** START Data supplied **
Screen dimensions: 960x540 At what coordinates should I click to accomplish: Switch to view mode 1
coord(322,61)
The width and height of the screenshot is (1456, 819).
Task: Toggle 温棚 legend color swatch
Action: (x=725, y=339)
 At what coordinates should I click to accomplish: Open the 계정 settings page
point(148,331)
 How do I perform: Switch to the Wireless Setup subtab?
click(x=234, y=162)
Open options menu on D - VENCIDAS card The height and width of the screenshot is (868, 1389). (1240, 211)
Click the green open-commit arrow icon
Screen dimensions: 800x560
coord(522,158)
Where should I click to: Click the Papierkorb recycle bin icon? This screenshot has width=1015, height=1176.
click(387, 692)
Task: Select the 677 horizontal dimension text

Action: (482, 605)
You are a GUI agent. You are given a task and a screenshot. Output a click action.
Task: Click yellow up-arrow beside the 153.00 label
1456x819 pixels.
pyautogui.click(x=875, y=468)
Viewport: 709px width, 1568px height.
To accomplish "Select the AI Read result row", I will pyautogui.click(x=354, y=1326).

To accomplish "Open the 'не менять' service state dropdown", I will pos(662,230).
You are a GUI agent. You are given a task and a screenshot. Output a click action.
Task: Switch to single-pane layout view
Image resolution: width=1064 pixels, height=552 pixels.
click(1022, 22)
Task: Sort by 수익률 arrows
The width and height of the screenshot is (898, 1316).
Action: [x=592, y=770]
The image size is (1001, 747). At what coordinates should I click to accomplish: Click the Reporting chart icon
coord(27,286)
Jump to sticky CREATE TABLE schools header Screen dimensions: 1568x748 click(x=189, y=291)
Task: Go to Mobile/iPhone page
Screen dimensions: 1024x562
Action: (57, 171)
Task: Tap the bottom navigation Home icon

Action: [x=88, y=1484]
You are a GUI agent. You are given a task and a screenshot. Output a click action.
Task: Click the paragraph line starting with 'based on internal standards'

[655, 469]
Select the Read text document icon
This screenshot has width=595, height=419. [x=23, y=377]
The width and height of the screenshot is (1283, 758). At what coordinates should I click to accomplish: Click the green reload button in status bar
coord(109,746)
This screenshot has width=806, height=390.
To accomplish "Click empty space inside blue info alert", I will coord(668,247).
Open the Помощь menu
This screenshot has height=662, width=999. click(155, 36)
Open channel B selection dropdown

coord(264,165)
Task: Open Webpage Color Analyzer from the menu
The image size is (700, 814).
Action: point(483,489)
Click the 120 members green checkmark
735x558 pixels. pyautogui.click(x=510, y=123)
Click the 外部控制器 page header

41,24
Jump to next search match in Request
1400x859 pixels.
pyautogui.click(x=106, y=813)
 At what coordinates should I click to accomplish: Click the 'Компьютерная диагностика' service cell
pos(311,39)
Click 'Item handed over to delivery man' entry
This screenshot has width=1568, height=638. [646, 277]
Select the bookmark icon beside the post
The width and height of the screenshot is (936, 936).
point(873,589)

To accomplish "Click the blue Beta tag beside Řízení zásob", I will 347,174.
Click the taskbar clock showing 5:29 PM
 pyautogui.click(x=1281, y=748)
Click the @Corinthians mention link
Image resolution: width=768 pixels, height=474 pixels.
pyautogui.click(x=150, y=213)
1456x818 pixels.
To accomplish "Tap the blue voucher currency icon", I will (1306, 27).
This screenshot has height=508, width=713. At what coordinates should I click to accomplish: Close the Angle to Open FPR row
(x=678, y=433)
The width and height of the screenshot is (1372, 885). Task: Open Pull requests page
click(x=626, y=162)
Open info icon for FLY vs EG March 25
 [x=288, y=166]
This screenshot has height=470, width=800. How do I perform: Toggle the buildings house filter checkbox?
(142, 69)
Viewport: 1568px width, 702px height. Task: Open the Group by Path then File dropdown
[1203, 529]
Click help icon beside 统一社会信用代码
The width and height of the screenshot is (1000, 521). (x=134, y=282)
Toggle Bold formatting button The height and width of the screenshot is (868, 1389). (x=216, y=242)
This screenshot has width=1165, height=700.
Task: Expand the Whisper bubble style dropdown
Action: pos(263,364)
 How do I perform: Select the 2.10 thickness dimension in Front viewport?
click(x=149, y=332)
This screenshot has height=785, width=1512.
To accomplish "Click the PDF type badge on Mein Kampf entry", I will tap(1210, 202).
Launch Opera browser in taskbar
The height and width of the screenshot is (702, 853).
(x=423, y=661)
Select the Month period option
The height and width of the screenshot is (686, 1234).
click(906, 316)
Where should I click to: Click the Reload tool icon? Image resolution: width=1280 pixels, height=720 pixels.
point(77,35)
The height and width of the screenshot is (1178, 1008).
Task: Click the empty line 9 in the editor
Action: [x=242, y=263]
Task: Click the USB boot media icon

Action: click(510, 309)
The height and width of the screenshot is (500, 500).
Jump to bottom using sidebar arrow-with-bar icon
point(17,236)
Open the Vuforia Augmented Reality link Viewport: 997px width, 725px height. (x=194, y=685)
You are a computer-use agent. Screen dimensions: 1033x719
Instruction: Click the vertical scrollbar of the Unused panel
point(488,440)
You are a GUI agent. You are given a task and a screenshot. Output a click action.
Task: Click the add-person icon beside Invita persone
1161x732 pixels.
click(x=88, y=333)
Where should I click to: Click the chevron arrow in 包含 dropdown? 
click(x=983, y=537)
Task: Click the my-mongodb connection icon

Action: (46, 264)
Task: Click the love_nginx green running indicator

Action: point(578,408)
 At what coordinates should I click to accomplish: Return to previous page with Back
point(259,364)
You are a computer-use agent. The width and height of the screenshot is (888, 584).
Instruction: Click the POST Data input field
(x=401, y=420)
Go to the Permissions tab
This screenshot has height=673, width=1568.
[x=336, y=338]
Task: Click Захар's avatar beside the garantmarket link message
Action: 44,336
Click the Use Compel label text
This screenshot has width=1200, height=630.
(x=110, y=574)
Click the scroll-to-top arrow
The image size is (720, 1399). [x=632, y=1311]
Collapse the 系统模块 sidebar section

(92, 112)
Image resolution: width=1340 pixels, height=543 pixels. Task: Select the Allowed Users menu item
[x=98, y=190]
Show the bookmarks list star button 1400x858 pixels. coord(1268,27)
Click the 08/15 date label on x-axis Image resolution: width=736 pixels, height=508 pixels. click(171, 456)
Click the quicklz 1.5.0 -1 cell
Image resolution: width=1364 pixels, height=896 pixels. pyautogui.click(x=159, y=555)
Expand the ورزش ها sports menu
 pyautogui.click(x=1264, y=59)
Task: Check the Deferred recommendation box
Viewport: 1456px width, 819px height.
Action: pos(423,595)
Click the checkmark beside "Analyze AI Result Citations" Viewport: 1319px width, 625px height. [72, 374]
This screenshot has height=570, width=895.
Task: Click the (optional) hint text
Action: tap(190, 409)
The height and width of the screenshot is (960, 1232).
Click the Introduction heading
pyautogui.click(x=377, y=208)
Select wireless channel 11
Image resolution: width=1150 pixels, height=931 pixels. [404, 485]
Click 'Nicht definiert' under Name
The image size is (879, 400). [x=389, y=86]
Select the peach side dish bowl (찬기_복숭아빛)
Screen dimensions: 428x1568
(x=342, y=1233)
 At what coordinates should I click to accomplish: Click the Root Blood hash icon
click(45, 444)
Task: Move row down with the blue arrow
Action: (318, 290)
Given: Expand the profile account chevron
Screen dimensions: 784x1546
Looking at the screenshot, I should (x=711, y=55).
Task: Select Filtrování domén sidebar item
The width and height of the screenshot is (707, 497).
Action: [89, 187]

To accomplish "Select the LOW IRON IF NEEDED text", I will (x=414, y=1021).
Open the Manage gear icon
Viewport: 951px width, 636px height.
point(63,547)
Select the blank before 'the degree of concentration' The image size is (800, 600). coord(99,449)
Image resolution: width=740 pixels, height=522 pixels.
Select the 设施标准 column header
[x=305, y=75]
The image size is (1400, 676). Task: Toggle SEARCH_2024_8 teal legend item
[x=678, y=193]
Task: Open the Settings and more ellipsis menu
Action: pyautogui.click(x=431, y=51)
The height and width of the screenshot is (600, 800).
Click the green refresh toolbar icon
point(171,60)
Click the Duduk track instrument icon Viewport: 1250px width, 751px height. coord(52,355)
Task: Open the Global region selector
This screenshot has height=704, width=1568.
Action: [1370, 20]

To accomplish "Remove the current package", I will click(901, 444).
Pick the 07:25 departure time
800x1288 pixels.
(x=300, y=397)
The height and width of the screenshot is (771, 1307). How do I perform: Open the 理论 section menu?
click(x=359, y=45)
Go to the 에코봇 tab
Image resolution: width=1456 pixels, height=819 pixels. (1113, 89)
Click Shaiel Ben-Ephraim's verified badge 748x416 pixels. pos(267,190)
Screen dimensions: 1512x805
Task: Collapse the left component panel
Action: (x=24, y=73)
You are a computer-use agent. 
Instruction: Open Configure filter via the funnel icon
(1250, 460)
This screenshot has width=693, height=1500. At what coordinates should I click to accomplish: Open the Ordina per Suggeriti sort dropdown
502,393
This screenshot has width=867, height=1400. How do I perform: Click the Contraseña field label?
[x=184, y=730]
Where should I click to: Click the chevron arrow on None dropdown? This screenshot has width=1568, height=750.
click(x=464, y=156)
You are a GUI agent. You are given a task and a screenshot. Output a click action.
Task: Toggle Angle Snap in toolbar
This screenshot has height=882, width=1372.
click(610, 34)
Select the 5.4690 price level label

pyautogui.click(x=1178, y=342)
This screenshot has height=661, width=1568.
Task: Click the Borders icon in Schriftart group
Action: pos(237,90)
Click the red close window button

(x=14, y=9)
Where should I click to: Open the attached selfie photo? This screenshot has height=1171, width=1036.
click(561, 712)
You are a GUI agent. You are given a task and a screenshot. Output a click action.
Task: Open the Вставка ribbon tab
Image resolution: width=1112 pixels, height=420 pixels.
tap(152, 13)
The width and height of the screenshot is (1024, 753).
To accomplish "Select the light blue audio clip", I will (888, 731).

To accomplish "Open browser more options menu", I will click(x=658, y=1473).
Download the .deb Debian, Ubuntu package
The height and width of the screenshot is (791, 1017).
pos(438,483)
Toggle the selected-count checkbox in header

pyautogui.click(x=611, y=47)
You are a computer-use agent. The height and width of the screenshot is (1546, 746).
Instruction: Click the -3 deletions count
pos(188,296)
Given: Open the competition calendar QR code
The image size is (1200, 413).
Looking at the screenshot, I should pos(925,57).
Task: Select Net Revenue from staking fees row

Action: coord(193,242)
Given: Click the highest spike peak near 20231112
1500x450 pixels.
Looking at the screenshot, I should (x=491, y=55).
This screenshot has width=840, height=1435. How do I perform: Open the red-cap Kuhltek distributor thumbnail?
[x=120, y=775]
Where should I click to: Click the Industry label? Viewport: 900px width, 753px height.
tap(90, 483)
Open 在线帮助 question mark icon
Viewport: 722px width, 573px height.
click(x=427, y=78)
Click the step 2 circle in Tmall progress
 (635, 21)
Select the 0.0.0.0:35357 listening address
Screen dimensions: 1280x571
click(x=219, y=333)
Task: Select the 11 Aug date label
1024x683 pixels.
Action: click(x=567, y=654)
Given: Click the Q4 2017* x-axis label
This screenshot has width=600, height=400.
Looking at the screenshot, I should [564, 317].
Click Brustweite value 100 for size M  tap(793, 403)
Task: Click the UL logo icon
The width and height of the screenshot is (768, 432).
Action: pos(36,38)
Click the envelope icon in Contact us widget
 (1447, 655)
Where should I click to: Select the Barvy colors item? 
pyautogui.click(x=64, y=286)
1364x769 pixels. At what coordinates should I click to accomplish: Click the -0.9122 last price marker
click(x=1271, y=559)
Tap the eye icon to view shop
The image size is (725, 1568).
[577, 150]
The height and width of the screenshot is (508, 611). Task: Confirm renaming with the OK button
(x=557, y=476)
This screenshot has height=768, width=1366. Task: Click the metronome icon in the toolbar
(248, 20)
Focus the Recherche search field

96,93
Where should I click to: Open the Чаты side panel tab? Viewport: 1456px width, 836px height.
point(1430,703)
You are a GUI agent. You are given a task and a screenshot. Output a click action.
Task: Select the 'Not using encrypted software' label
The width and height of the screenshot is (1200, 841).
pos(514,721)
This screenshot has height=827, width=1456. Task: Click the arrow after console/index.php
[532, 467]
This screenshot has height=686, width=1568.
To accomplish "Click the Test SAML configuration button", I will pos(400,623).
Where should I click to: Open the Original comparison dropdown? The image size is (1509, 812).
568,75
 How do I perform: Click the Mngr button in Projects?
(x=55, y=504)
** END Data supplied **
• _Exercise_: Identify every line in the material above that contains the word "Toggle", and copy each of those lines in full.

• _Solution below_:
Task: Toggle 温棚 legend color swatch
This screenshot has height=470, width=800. How do I perform: Toggle the buildings house filter checkbox?
Toggle Bold formatting button The height and width of the screenshot is (868, 1389). (x=216, y=242)
The image size is (1400, 676). Task: Toggle SEARCH_2024_8 teal legend item
Task: Toggle Angle Snap in toolbar
Toggle the selected-count checkbox in header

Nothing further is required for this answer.